Because app stores are acting as platforms as well as used to restrict third parties and improve first party products. Does Fortnite even have a platform for developing cosmetics and selling them? If not, then this argument misses the mark.

Consoles do provide salient examples though.


Why isn't Epic forced to make it a platform? They have a large captive audience with money and I want a cut of it. Opening it up to everyone will drive competition to the digital skin market, and as we all know from this thread, that's a good thing. Why does Epic get to monopolize their game's monetization?


"monopolize their game's monetization"

That is a silly oxymoron. One game doesn't constitute a monopoly; users who don't like it for whatever reason can go play any one of the vast number of games that computing has produced for half a century.

What you're saying is like why should Burger King have a "monopoly" on what sauce goes into a Whopper? Gosh, darn it, the market should be open so that you can order a Whopper with MacDonald's Big Mac special sauce.


One store doesn't constitute a monopoly either. You can go sell in another store.


You can't on iOS because there is only 1 store.


Yes. Exactly why the Epic store is not a monopoly. There are alternative stores available. There is no alternative to the App Store on iOS so one cannot go sell in another store.


Games and sports are usually their own artificial sub-context with intentional limitations and scarcity of items, rather than following the real-world market and having item cost being based on time to develop.

For example it's obvious that you could produce Pikachu Illustrator cards (https://i.imgur.com/Q9kUFq8.png) for far less than the $200,000 one sold for. Or create a new card with arbitrarily high stats.

I don't think it's reasonable to expect regular market rules to apply to a game, or vice versa.


> Why does Epic get to monopolize their game's monetization?

The answer to this question is quite obviously that the smart phone market is much much larger, and has a much higher impact on society, than an in game cosmetics market.

This is what courts care about. They care about real life consumer impact.

And anyone who is not stupid, or intentionally trying to mislead people, can understand than the smart phone market matters a whole lot more, than an singular in game cosmetics market, which means that preventing monopolization in the phone market is way more important.

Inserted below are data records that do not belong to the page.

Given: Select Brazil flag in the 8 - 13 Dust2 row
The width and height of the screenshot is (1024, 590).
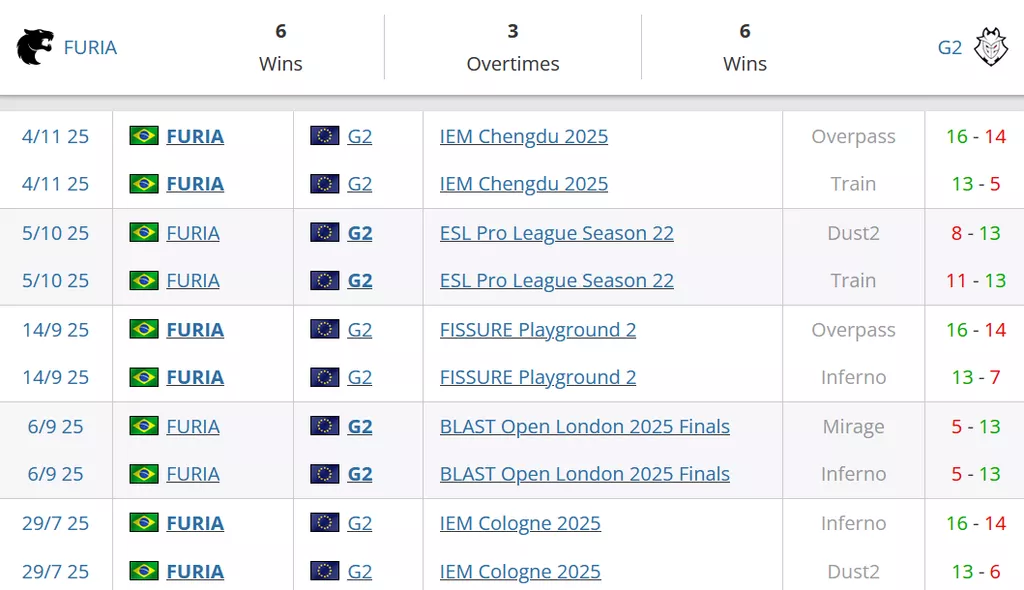Looking at the screenshot, I should click(x=144, y=233).
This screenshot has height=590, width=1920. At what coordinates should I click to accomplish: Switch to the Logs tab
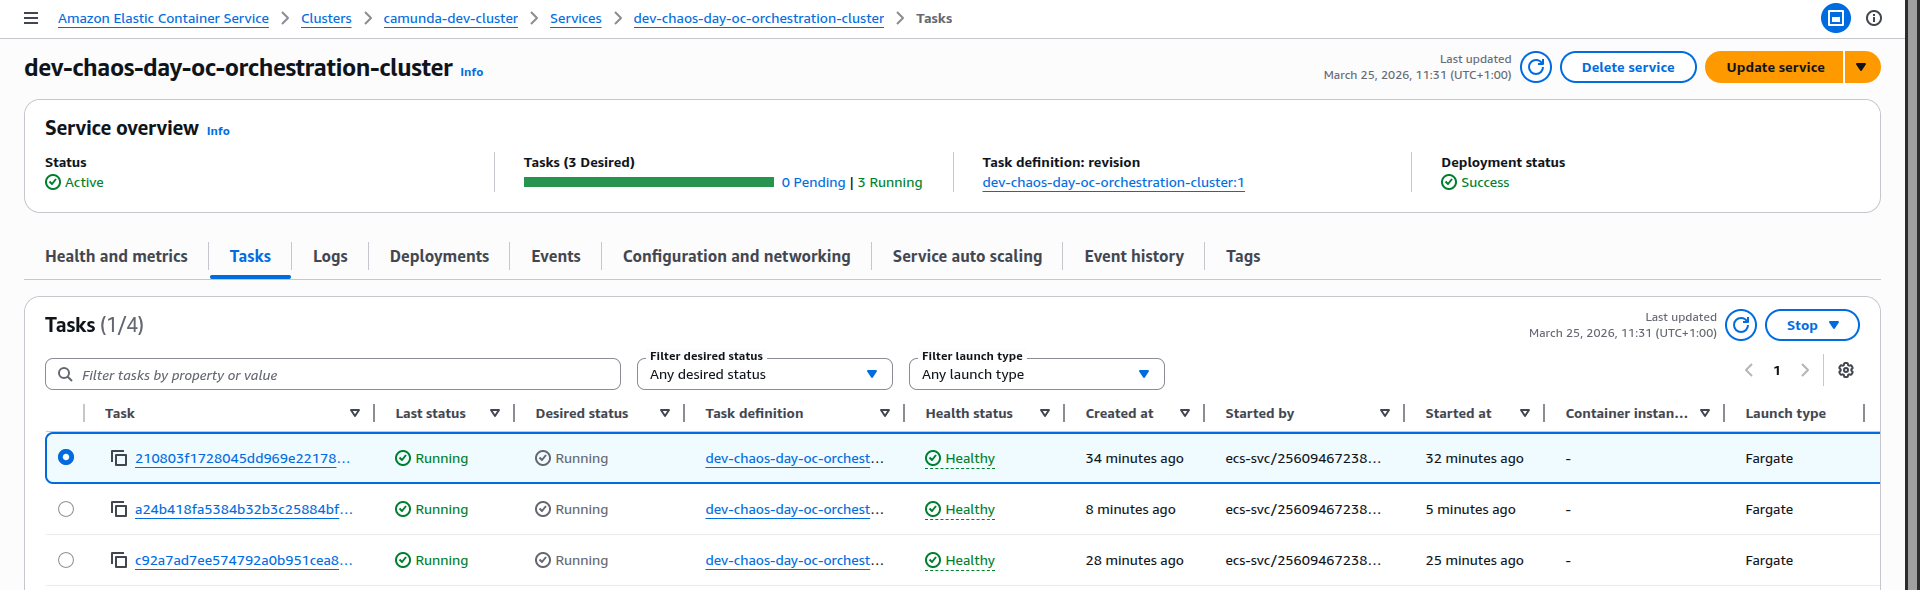[x=330, y=256]
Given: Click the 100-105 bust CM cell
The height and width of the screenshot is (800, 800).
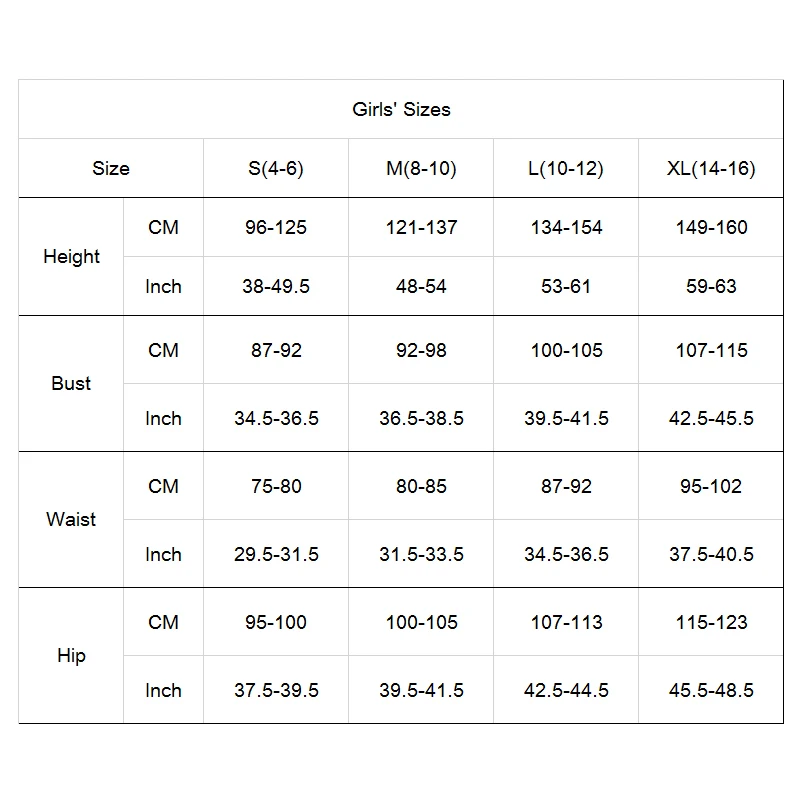Looking at the screenshot, I should pyautogui.click(x=566, y=351).
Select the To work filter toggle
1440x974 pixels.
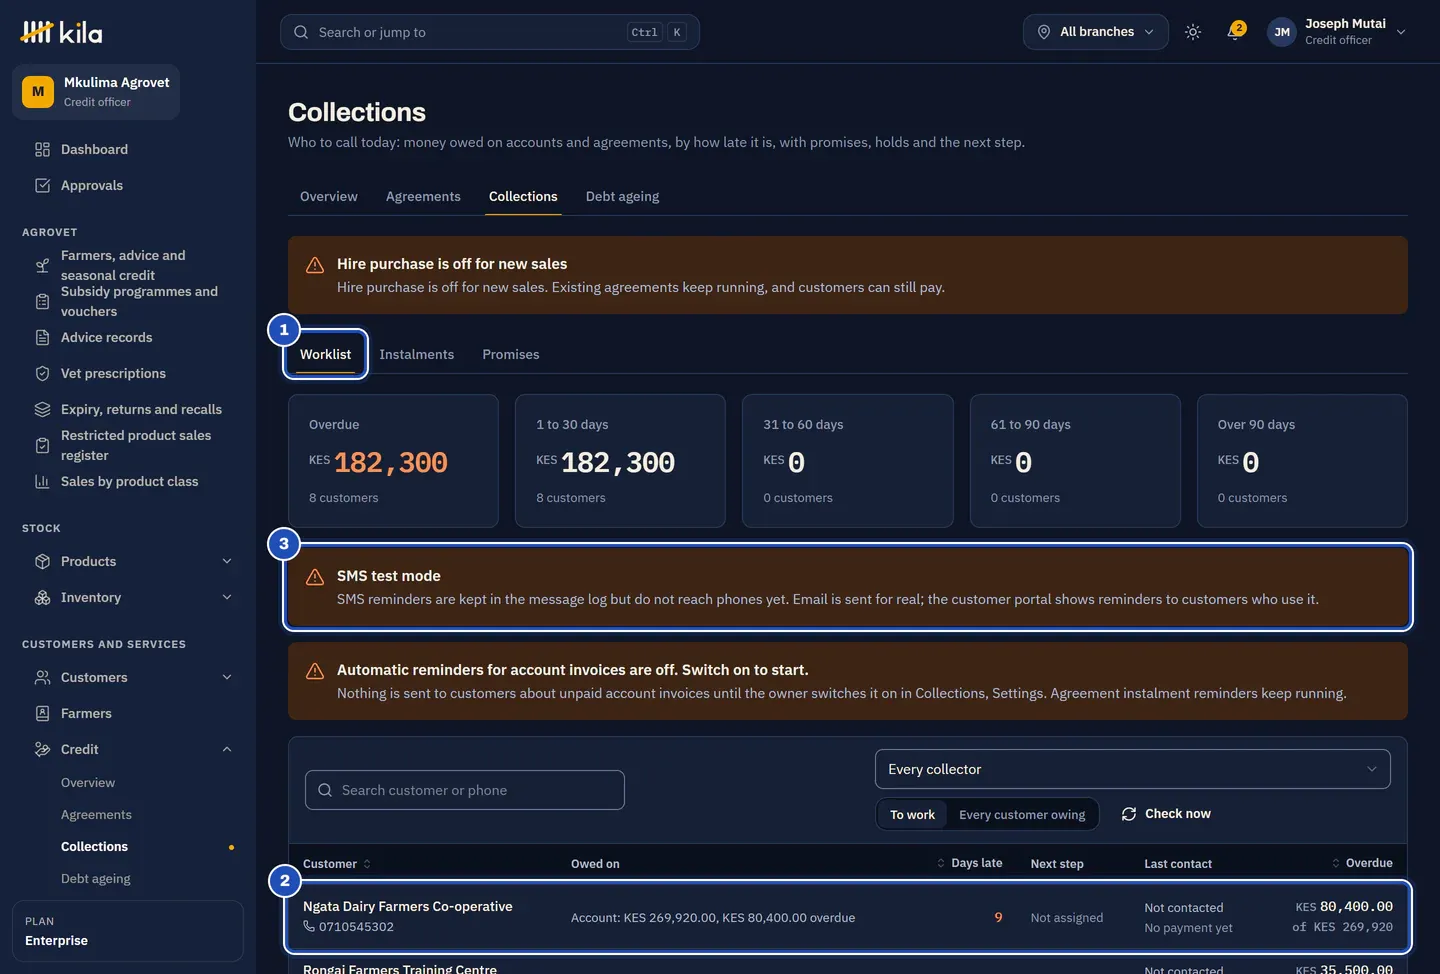[912, 814]
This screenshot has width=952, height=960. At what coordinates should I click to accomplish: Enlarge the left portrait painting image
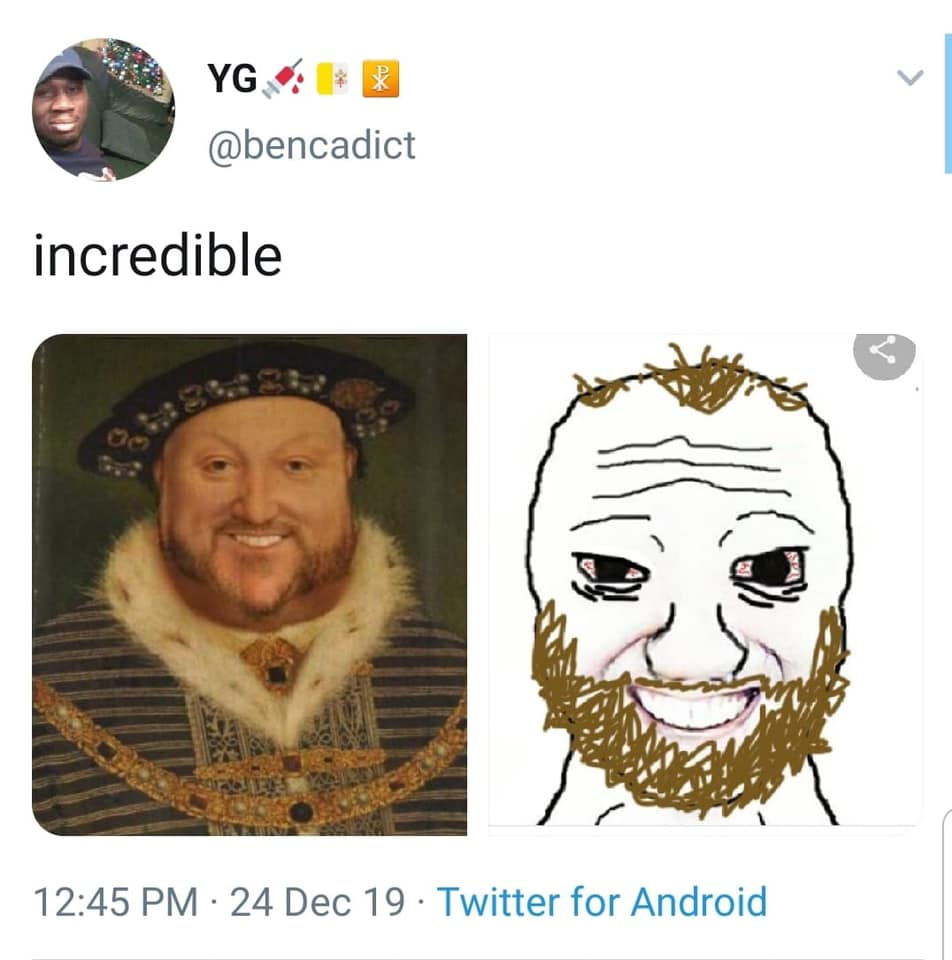(249, 584)
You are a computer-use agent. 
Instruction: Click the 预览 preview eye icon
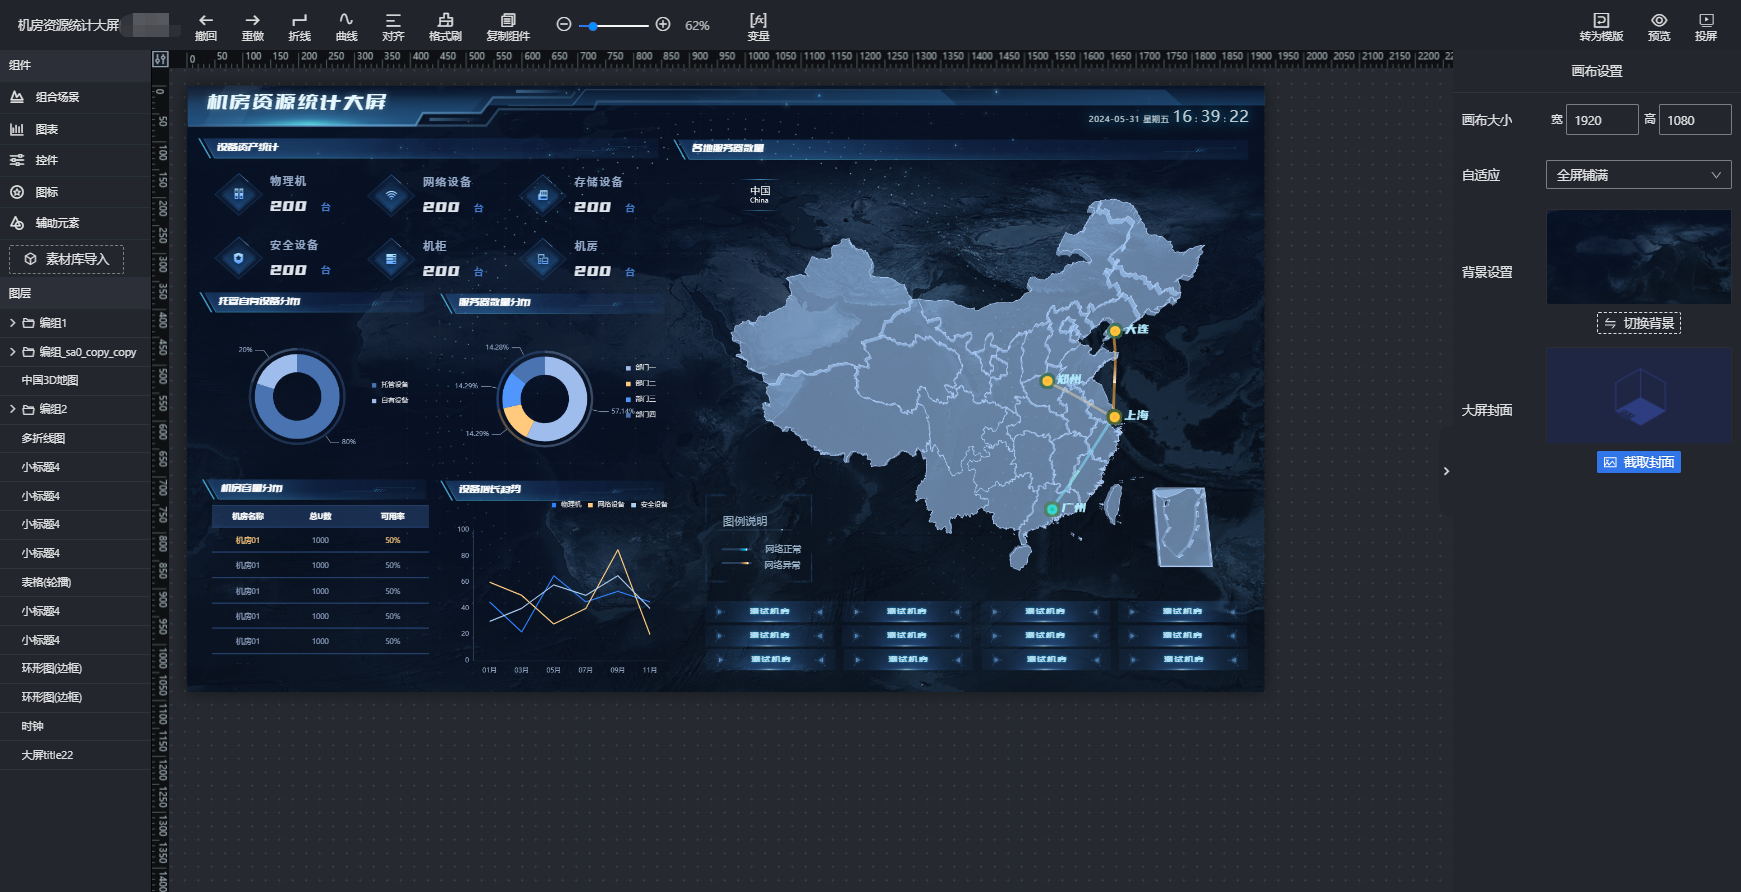[x=1659, y=21]
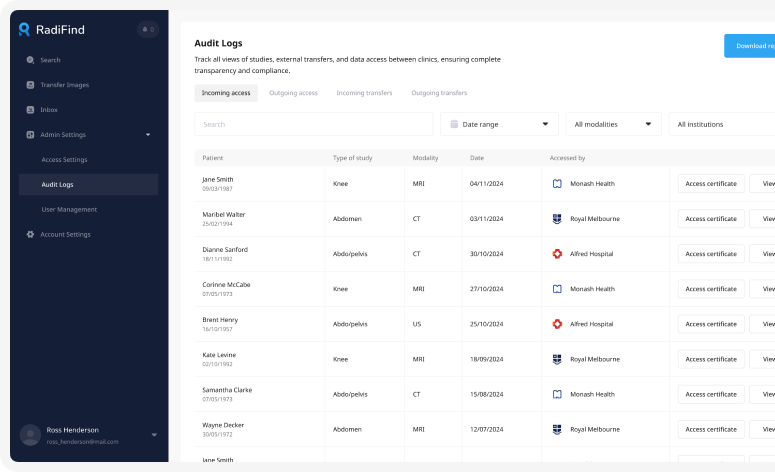Click the Search icon in sidebar
Screen dimensions: 775x472
pos(30,60)
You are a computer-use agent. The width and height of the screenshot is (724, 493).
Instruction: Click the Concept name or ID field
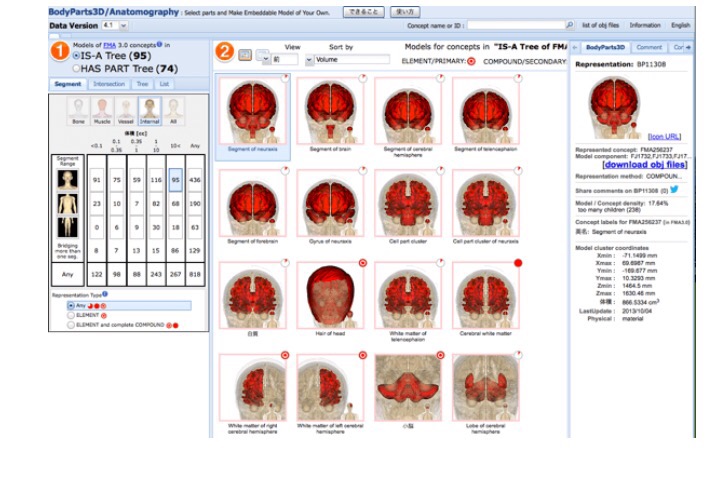(x=514, y=25)
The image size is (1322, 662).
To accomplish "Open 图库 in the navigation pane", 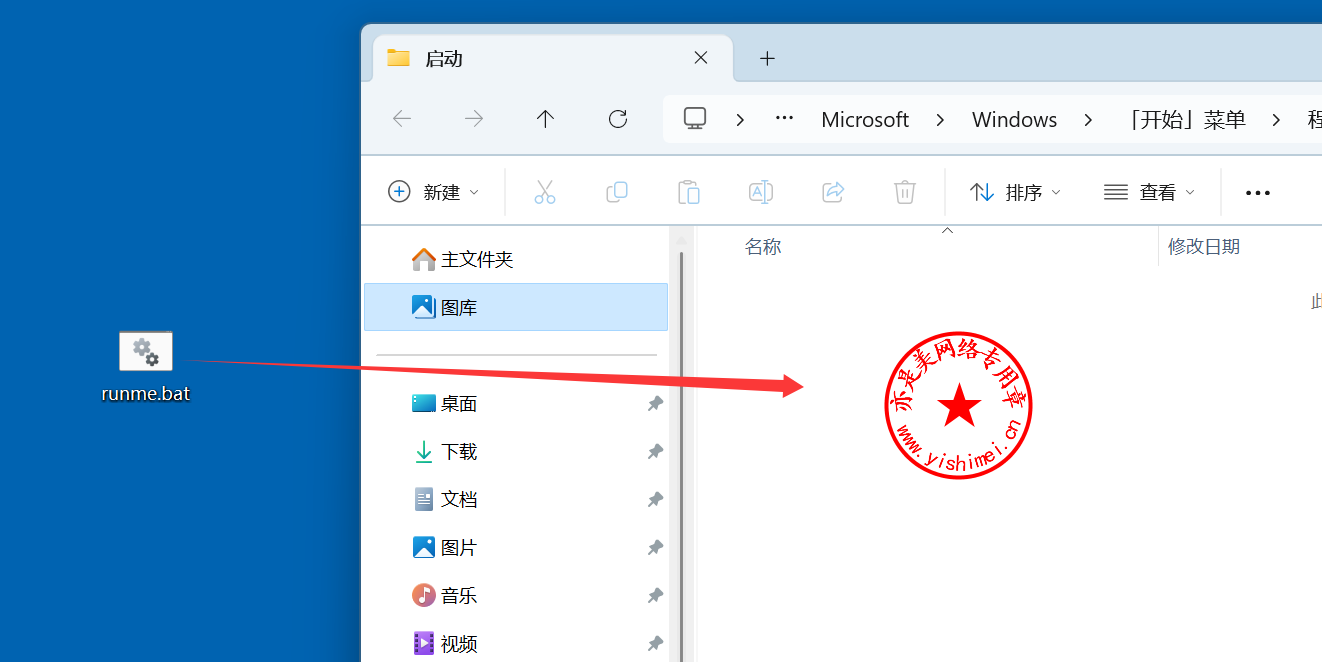I will coord(459,308).
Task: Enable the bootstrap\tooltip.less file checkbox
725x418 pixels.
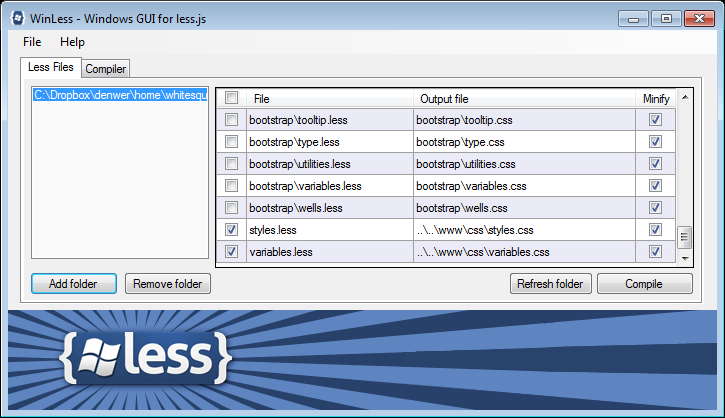Action: pyautogui.click(x=231, y=120)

How exactly are consumers impacted by Apple's App Store? Other than having a consistently good experience where they are safe from malicious actors, privacy violations, manipulative subscriptions, malware, etc.


Here are some examples: https://appfairness.org/issues/anti-competition/

> Apple has manipulated its rules and policies to disadvantage Tile, a popular Bluetooth finding hardware and app developer, in favor of its competing Find My App.

> if a Kindle customer wants to purchase an ebook from the Kindle iPhone app, they’re met with a confusing situation: consumers can search for books, even read samples, but there’s no option to purchase. I

Both are worse for consumers.


Take it up with Amazon. Kindle gets a free ride on the App Store because they do this. They could allow purchasing through the app but they choose not to because they don't want to give Apple a cut.


Not being able to use apps that Apple deem inappropriate: there's no PornHub app for anyone who wants that. Or more recently Microsoft's xCloud streaming app has been blocked even though it's not different than something like Netflix.


To show good faith, I will wholeheartedly agree that allowing Netflix and Spotify but not allowing xCloud, Stadia, Facebook Gaming, and now presumably Luna will be the straw that breaks the camel's back, moreso than Epic et al. There is no practical distinction between streaming video frames of The Witcher from Netflix and The Witcher 3 from xCloud.

Edit: Genuine question. Is it common for any mix-use store, physical or digital, to have hardcore pornography available?


And that's why to me the issue isn't Apple's App Store, but rather Apple App Store's monopoly on iOS apps. I'm not asking for those apps to be on the App Store, but I think as an owner of the device, I should be able to get whatever app I want on MY device.


> How exactly are consumers impacted by Apple's App Store?

The fact that a huge platform, prevents competing app stores, is a huge impact, due to the fact that the market is so large.

That is anti-competitive, and this is bad because the platform is so large.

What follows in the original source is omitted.